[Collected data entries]
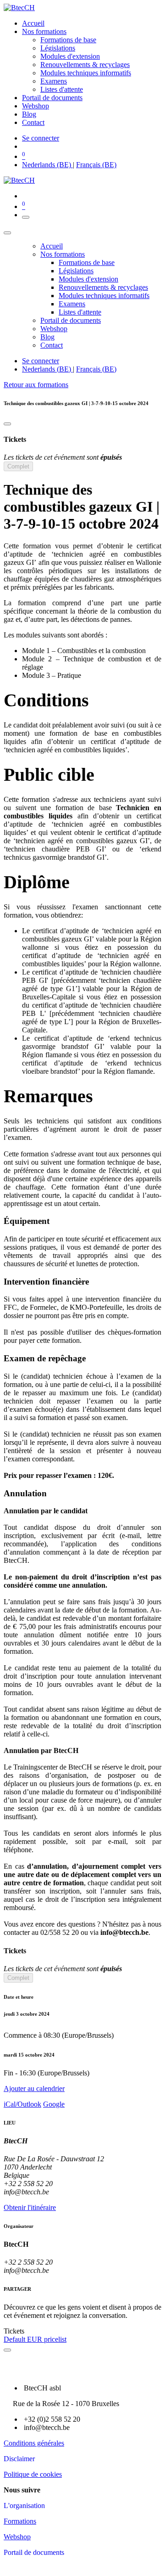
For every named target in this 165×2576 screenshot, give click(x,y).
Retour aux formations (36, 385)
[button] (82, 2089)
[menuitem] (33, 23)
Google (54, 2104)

WHAT YOU ARE ASKED TO DO →
An exact reproduction of the data is needed, with no pictures included.

COMPLETED EXERCISE →
For every named target in this 165×2576 screenshot, give click(x,y).
Retour aux formations (36, 385)
[button] (82, 2089)
[menuitem] (33, 23)
Google (54, 2104)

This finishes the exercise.